Bahkan penegak hukum utama dalam pengelolaan lingkungan yang sebenarnya adalah pejabat penerbit izin itu. Dia dengan pengawasan yang efektif mampu mencegah pelanggaran sekaligus menghentikan pelanggaran dengan kewenangannya untuk memberikan sanksi administrasi.

Bagaimana kalau ada usaha atau kegiatan wajib izin tetapi beraktivitas tanpa izin? Jelas itu tindak pidana lingkungan dan kepolisian langsung dapat menanganinya.

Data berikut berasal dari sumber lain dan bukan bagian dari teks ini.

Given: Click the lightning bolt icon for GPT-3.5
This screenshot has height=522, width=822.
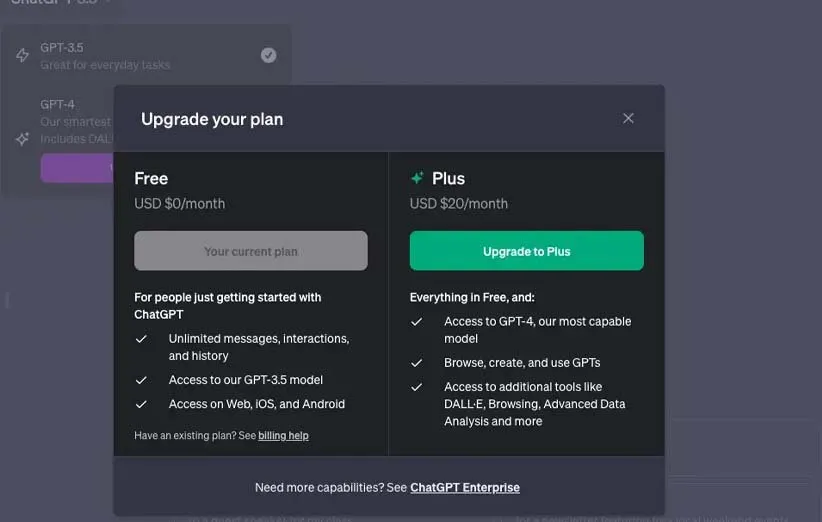Looking at the screenshot, I should [x=22, y=55].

Dari aspek peraturan perundang-undangan lingkungan sudah sangat komplet mulai dari derajat konstitusi hingga UU No. 32 Tahun 2009 tentang Perlindungan dan Pengelolaan Lingkungan Hidup. Kemudian juga ada undang-undang lingkungan sektoral lainnya dan peraturan lainnya mulai dari tingkat peraturan pemerintah, peraturan menteri sampai dengan peraturan daerah provinsi dan kabupaten/kota.

Perencanaan pengelolaan lingkungan yang terdiri atas inventarisasi lingkungan, penetapan wilayah ekoregion dan penyusunan rencana perlindungan dan pengelolaan lingkungan berdasarkan UU No.32/2009 belum mencerminkan wujud perencanaan pengelolaan lingkungan.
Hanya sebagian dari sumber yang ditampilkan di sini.